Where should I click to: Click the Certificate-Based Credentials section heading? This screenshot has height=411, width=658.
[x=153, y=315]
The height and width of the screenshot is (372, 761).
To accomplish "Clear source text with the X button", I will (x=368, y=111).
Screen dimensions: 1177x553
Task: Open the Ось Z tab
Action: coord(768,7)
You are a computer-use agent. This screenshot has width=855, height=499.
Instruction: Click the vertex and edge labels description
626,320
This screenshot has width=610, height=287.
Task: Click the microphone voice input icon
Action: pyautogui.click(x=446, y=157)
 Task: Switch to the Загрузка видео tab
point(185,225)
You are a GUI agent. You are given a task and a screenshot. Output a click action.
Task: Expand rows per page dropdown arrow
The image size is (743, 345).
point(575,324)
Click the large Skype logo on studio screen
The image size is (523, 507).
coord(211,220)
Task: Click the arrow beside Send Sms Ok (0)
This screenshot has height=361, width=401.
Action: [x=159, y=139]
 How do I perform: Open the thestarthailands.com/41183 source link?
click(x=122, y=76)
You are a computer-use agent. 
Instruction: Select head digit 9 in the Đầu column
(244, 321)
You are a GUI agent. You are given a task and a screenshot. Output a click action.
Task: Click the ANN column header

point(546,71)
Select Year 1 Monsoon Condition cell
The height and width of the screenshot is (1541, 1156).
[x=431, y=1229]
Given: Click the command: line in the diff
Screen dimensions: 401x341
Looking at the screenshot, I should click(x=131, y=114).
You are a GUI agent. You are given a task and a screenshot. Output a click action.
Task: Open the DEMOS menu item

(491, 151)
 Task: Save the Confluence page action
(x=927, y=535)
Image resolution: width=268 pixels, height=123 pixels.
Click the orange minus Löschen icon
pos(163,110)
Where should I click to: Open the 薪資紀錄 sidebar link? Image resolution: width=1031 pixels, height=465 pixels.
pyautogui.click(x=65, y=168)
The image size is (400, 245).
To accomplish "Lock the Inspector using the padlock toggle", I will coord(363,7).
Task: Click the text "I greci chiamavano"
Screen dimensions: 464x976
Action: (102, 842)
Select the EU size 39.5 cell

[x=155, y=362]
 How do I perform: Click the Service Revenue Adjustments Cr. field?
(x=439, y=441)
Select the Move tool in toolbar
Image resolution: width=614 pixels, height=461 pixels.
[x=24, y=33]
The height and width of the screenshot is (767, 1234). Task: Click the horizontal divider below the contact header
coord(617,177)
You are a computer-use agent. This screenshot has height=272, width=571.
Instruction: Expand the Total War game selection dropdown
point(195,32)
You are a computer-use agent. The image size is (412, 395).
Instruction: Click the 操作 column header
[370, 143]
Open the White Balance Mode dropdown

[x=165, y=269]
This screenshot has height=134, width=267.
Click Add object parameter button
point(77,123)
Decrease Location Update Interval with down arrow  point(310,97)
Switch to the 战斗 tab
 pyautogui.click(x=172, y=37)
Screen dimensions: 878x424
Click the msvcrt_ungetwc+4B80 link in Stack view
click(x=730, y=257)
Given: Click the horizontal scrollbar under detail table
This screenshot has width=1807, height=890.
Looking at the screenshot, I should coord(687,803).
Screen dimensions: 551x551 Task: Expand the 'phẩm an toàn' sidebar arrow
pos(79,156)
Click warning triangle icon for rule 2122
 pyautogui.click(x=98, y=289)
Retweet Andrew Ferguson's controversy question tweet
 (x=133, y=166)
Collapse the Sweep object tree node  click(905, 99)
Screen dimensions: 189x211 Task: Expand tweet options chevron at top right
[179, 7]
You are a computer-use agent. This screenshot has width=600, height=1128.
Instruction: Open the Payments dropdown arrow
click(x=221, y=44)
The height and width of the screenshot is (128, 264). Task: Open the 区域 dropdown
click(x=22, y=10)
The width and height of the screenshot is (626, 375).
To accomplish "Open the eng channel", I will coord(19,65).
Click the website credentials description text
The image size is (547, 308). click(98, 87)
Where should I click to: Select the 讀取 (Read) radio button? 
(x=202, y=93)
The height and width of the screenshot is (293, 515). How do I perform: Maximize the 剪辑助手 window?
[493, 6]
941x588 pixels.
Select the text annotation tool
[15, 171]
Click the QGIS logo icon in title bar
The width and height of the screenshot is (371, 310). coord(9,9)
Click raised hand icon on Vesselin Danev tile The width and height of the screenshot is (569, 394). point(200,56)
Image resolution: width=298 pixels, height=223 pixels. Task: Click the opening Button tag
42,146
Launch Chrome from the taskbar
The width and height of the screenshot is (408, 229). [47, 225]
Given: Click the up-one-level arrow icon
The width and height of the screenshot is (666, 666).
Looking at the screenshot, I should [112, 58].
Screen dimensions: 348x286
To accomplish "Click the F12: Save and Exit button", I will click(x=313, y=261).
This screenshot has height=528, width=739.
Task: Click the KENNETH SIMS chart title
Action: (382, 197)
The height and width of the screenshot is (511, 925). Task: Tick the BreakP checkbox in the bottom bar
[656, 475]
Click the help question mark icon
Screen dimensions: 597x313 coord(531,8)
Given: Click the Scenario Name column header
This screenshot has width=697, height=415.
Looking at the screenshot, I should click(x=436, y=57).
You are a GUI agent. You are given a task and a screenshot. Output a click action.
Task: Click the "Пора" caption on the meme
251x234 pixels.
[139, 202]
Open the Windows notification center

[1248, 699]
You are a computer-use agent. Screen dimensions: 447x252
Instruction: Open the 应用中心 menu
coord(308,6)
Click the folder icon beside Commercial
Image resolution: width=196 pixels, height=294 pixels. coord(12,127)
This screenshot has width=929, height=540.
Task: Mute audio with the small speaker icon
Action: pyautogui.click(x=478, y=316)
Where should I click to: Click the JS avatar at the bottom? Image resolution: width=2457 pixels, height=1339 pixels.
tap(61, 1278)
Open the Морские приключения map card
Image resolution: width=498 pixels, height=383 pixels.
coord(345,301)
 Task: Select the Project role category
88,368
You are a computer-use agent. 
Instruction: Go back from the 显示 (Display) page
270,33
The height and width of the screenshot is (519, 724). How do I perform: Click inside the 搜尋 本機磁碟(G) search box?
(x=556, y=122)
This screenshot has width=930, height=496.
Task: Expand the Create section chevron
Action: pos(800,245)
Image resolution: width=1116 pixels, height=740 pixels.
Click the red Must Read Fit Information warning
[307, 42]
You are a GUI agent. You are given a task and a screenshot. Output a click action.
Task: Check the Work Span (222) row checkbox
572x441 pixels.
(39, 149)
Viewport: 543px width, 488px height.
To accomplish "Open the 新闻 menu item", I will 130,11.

### Directions
All lines above holding the word "computer" make up the answer; copy each one.

### Final answer
You are a computer-use agent. This screenshot has width=855, height=499.
You are a computer-use agent. 
You are a computer-use agent. This screenshot has height=272, width=571.
You are a computer-use agent. The image size is (412, 395).
You are a computer-use agent. This screenshot has width=600, height=1128.
You are a computer-use agent. Screen dimensions: 447x252
You are a computer-use agent. 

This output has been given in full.